You're right. But nevertheless, M3 has to compete with C++ and others.
And, as I stated in some earlier posting, if you want people to use M3
instead of C++ (or Sather, Eiffel, ..., all of which *have* MI), you
have to give them some *real* good reasons why M3 hasn't MI. I'm not
convinced yet. But any suggestions are welcome.
Some people have been so burned by MI in C++ that they consider it a
good thing to leave out of a language. So it's not obvious to me that
you have to have MI to "compete" with C++ and company.
--Mark Day
> Some people have been so burned by MI in C++ that they consider it a
> good thing to leave out of a language. So it's not obvious to me that
> you have to have MI to "compete" with C++ and company.
Whom are you thinking of, aside from Tom Cargill?
Note that at various times, Tom has also called for removing
constructors and overloaded operators from C++. Moreover, I don't
think he's actually been burned from it; he just doesn't think
it is useful.
--
--Andrew Koenig
a...@europa.att.com
Excuse me for being unclear. (I obviously haven't had my best day when I wrote
that article anyway :).
Well, although you're questions seem to be a little bit rhetorical: yes, I
actually meant *direct* subclasses. To put it in other words: I would agree
to MI if it is restricted to very simple fork/join situations. Furthermore,
I think that all data from the common superclass should be shared.
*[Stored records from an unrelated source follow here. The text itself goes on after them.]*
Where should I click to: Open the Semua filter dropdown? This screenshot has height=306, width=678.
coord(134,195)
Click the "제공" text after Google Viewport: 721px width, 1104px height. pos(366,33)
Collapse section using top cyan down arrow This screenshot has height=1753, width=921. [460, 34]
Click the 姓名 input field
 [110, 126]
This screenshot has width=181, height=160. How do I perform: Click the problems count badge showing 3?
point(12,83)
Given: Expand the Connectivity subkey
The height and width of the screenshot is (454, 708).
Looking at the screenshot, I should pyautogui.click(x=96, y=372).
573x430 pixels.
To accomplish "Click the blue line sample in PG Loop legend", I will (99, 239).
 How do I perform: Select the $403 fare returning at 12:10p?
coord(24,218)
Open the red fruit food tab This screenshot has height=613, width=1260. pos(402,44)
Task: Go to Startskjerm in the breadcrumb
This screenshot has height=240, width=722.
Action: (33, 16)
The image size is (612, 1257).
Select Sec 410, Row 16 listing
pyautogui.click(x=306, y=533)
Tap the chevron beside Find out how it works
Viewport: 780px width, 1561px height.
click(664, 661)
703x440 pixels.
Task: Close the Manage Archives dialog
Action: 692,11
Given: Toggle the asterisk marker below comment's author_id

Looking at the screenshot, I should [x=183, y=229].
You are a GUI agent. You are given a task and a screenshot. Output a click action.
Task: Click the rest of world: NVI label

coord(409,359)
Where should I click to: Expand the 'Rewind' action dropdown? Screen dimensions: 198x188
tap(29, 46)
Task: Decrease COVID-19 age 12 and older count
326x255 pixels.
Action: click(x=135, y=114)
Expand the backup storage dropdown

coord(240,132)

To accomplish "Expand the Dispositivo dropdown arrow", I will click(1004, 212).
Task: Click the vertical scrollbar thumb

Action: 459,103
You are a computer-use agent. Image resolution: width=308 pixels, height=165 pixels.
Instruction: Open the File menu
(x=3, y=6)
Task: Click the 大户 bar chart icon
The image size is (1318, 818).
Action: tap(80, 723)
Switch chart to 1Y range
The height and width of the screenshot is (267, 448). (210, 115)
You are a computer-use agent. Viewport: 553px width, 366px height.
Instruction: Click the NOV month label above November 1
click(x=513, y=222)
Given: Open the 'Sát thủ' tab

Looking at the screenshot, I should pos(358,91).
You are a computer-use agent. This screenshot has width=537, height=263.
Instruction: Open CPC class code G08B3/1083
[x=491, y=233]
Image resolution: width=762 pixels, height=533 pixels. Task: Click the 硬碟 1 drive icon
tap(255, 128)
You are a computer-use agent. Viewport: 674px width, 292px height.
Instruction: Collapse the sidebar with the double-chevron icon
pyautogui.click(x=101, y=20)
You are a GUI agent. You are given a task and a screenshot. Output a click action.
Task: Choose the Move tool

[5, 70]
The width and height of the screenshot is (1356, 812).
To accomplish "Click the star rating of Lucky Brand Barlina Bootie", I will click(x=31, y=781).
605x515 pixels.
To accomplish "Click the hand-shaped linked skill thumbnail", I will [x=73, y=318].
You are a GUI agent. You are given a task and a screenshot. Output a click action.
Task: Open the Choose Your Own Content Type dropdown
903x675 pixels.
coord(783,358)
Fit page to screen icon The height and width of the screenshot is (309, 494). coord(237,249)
If you want to combine orthogonal classes, you actually build the cartesian
product of these classes. If I'm not completely wrong, this is exactly what
RECORDs are good for. So, if B and C are independent, I would combine these
using A = OBJECT b: B; c: C; END.
I'm totally aware of the fact that this is a little bit awkward for the people
used to MI from other languages, because you have to copy and merge B and C's
interfaces to get an interface for A. But it *can* be done. On the other hand,
if you have a (virtual in the C++ sense) superclass D and subclasses B and C
from D, there is no way to simulate A = B, C OBJECT END with SI without loosing
data hiding.
So, my proposal is sort of a compromise. It prevents MI from getting too
complicated - for the user as well as for the compiler/run time system. But I
don't think it prohibits the essential point about MI.